In order to quantify the significance of associated delay phenomena for the effect of MIS on near-threshold gate delay, for a NAND gate in a 65nm CMOS technology we perform circuit-level simulations by varying input transition times ( $T_R$ ) from 1 ns to 2ns, skew ( $\delta$ ) from -5ns to 5ns, and output load ( $C_L$ ) from FO1 to FO4 at the supply voltage  $V_{dd}$  of 0.5V. (We used Spectre for all our simulations.) We arrived at the *delay vs. skew relationship* for near-simultaneous transitions (MIS) at the inputs of a 2-input NAND gate.



Figure 5: Delay vs skew curve for simultaneousto-non-controlling transitions (Basic delay model)

Figure 5 shows the delay vs. skew relationship (for  $T_R^X = 1$  ns,  $T_R^Y = 1$  ns,  $C_L = FO4$ ) for MIS. It is clear from Figure 5 that multiple input switching can significantly affect delay – SIS underestimates the delay by about 38% (see Section II). Similarly, output transition time functions are derived.

The curves, such as in Figure 5, capture all the known basic delay phenomena associated with MIS. Simultaneous to-controlling transitions [23] at inputs of a primitive gate decrease gate delay due to activation of multiple charge/discharge paths. On the contrary, simultaneous to-controlling transitions at inputs of primitive gate increase the gate delaydue to a combination of various effects such as *short circuit current, initial state of internal capacitances (precharged and pre discharged), Miller effect, Body effect, Stopping early discharge and Impedance matching [23][25].* 

## D. Timing functions

Given arrival times and transition times at a gate's inputs, and the initial state of internal capacitances, we compute timing functions for gate delays and output transition times [24][25]. The output arrival time and transition time is computed from the above data in our advanced timing analyzer - ETA [28]. Figure 6 shows the delay timing functions for a 2-input NAND gate where all inputs of the gate have either steady non-controlling values or transitions in one direction. Similarly output transition time (rise and fall) functions can be obtained. Here, N<sub>c</sub> represents the number of internal capacitances which are precharged to  $V_{dd} - V_{th}$  and  $\delta = A_Y - A_X$  is the skew. Gate delay can now be represented by the following timing functions:

- MIS-TC (simultaneous to-controlling): Rise delay function  $d_R^Z (T_F^X, T_F^Y, \delta^{Y,X})$ .
- MIS-TNC (simultaneous to-non-controlling): Fall delay function  $d_{F}^{Z}(T_{R}^{X}, T_{R}^{Y}, \delta^{Y,X}, N_{c})$ .



Figure 6: (a) Rise delay function and (b) Fall delay function

The timing functions can then be approximated into a piecewise linear model using empirical equations arrived at by using curve fitting as shown in Figure 7 where the accuracy of the model can be traded off with the complexity for development and the usage in the subsequent timing analysis.Note that any approximation we use to reduce complexity ensures that our model bounds actual delay in silicon.

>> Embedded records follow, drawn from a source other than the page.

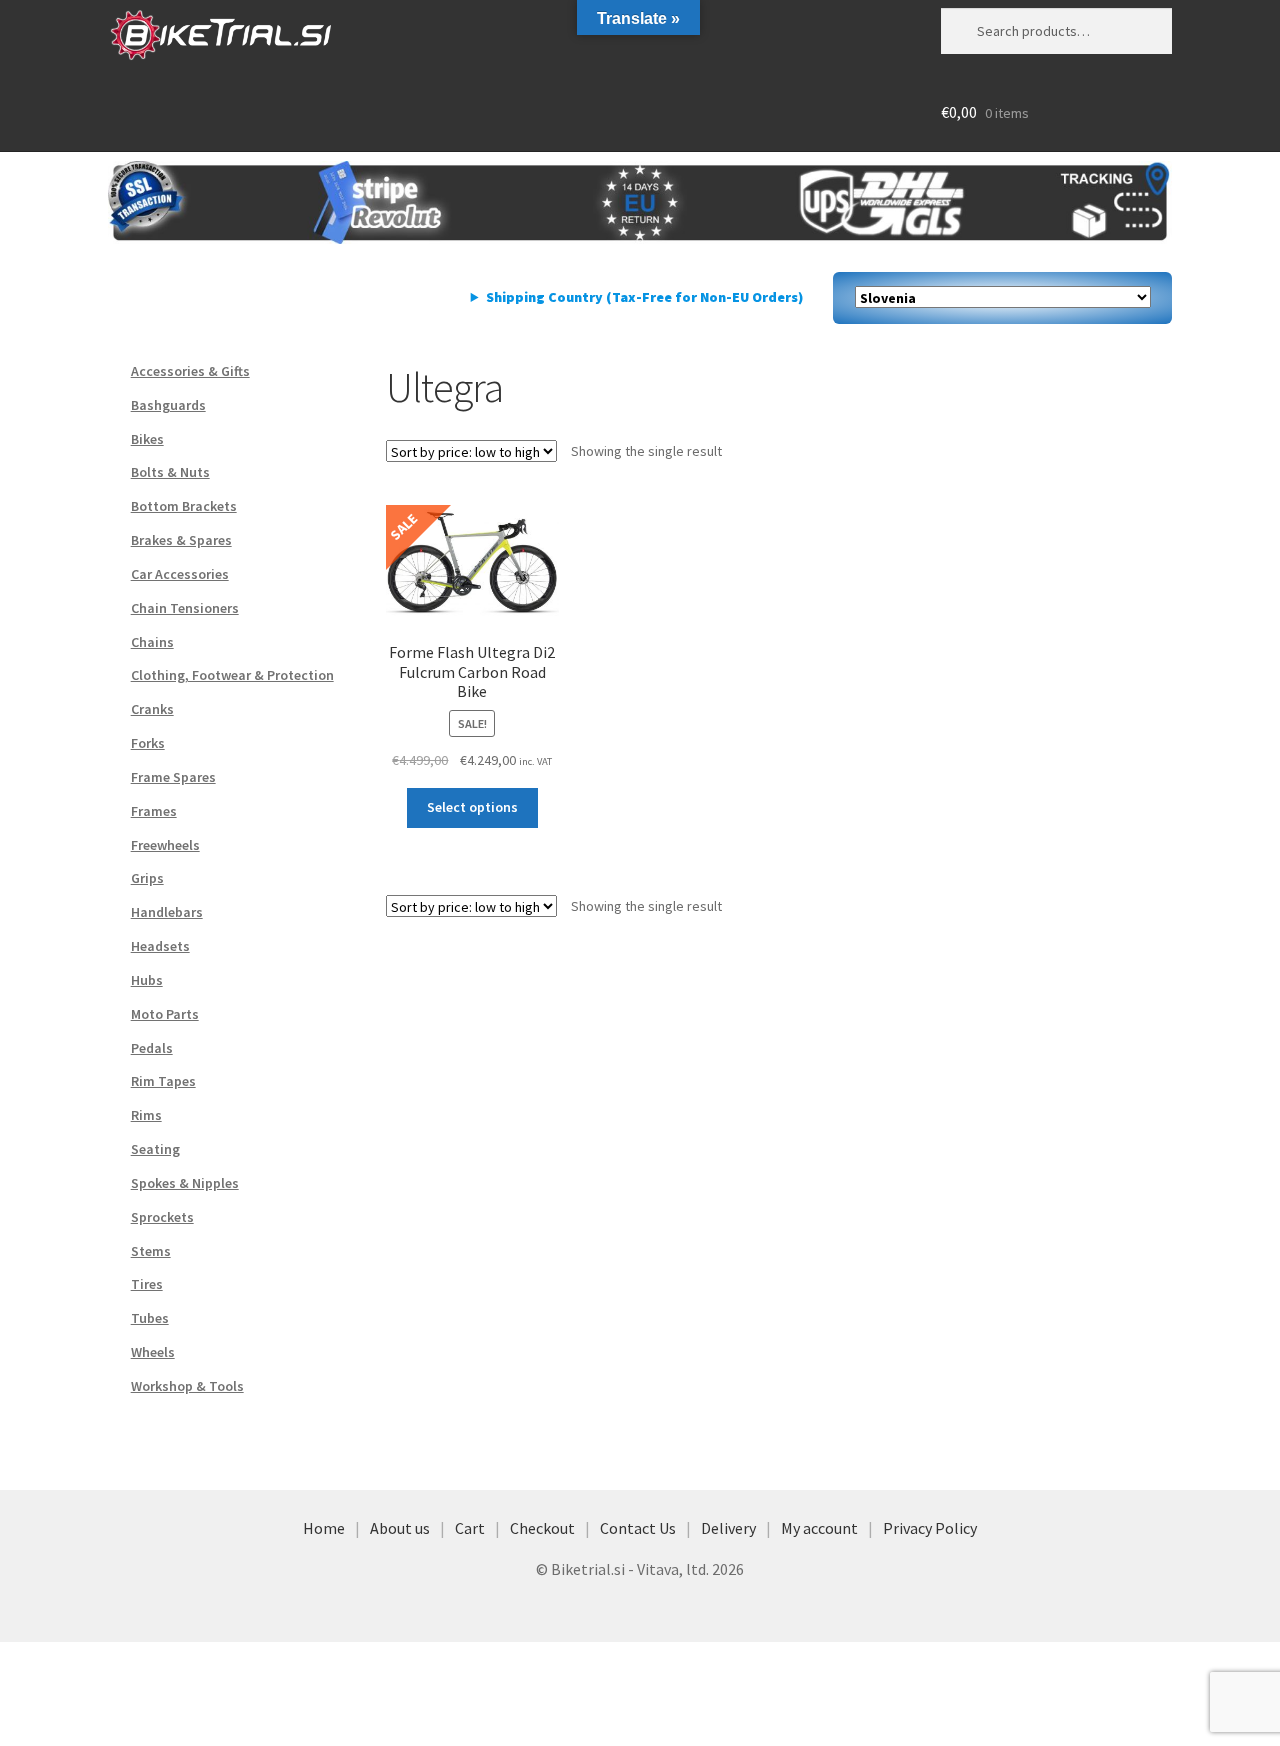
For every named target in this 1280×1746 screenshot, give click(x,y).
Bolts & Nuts (170, 472)
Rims (146, 1115)
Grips (147, 878)
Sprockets (162, 1217)
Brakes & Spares (181, 540)
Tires (147, 1284)
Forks (148, 743)
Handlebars (167, 912)
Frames (154, 811)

### E. Incorporating variability and bounding approximations

A single pair curve combining the two cases (shown in Figure 5) cannot capture all inaccuracies and variations. Hence, we capture the inaccuracies and variations in these delay parameters using bounding approximations. We consider process variations in terms of the parameters of the devices in the gates, such as  $V_{th}$ ,  $L_{eff}$  etc. Using the values of variations (from a foundry that fabricates chips in 65nm technology) for about 50 circuit parameters (including the major ones of  $V_{th}$ ,  $L_{eff}$  etc.), we perform Monte Carlo simulations to obtain the two envelopes to bound the constellation of points representing the gate delay under variability, as represented by the two outer envelopes in Figure 8.

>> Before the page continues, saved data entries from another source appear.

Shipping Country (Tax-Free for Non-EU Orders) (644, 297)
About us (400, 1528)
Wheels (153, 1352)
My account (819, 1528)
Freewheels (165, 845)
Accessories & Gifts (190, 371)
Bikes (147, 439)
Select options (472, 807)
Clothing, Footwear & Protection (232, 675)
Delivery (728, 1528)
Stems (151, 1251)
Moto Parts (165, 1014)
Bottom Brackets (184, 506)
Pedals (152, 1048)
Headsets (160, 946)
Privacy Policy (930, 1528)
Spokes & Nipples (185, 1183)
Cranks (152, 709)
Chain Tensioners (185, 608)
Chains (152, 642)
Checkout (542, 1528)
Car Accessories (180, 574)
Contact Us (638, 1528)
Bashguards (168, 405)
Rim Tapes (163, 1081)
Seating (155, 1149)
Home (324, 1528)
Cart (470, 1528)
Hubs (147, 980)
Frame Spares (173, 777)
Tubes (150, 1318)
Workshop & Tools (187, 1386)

The relationship of Figure 8 can be easily represented as a pair of three/four point piecewise linear approximations (pair of curves in Figure 9). The two envelopes obtained, represent the bounded approximations for the resilient delay model. The tightness of the bound defines the cost-benefit of the subsequent steps of timing analysis, path selection, and vector generation. The relationship between output transition times and skew are derived in a similar manner. Also, for each timing function in [24][25] we



now have two sets of functions corresponding to the upper and lower bounds.

Figure 8: Delay vs skew curve for to-non-controlling transitions (Resilient delay model)

We would also like to bring to attention to the fact that though characterization of delay model is originally done for 11 skew points from -5 ns to +5 ns in steps of 1 ns, we only store the 3/4 skew points corresponding to the three/four point approximation and hence do not increase the characterization effort significantly.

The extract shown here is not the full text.